> [Brief]:
The output should be limited to the line holding "233x339 pixels." and the lines after it through the end of the entries, each restated exactly.

> [Dataset entries]:

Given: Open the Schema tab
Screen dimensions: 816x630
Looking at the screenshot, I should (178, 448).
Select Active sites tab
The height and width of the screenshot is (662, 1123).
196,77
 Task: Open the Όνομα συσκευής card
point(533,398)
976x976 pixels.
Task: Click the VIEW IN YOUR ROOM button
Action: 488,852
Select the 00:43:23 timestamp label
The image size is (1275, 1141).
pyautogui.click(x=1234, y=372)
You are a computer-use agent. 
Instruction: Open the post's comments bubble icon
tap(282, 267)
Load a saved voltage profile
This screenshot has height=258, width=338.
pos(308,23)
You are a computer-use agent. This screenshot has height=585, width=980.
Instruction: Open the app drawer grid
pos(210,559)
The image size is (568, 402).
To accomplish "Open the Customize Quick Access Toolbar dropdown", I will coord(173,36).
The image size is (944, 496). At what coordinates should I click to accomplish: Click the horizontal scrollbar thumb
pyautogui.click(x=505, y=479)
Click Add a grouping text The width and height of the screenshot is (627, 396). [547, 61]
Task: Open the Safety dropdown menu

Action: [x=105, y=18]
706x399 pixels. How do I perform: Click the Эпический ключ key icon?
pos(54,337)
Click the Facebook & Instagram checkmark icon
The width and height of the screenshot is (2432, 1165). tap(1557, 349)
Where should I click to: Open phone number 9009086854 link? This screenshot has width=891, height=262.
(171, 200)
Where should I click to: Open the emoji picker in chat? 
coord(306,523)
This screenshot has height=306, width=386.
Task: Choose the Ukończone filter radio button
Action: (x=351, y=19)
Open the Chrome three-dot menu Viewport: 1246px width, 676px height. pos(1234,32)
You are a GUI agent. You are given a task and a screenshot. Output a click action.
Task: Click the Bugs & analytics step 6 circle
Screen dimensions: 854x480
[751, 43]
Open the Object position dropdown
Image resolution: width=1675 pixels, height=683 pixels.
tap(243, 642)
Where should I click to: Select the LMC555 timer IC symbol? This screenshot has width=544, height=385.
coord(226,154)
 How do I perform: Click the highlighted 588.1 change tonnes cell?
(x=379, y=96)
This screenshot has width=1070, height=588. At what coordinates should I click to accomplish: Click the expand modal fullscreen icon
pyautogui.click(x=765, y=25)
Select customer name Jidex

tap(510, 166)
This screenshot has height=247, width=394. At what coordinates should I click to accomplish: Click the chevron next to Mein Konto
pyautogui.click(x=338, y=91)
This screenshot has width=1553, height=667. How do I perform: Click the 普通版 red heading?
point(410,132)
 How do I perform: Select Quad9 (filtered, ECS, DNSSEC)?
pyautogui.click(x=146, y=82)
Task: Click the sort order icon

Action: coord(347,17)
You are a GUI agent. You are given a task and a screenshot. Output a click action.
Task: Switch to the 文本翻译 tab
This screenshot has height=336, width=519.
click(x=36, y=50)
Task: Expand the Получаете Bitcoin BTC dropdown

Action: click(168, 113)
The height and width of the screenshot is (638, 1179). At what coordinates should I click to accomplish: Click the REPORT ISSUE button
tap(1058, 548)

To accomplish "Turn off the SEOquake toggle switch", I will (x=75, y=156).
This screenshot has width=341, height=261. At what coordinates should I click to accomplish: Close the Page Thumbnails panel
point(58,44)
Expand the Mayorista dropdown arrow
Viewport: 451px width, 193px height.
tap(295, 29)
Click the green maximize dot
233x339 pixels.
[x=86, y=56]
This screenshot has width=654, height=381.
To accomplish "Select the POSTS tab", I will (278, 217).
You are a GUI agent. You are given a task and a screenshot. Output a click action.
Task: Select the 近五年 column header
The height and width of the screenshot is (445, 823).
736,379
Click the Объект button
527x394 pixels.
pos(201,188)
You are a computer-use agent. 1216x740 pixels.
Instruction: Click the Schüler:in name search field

> [Output for this task]:
233x339 pixels.
[x=86, y=56]
This screenshot has width=654, height=381.
To accomplish "Select the POSTS tab", I will (278, 217).
You are a GUI agent. You are given a task and a screenshot. Output a click action.
Task: Select the 近五年 column header
The height and width of the screenshot is (445, 823).
736,379
Click the Объект button
527x394 pixels.
pos(201,188)
You are a computer-use agent. 1216x740 pixels.
Instruction: Click the Schüler:in name search field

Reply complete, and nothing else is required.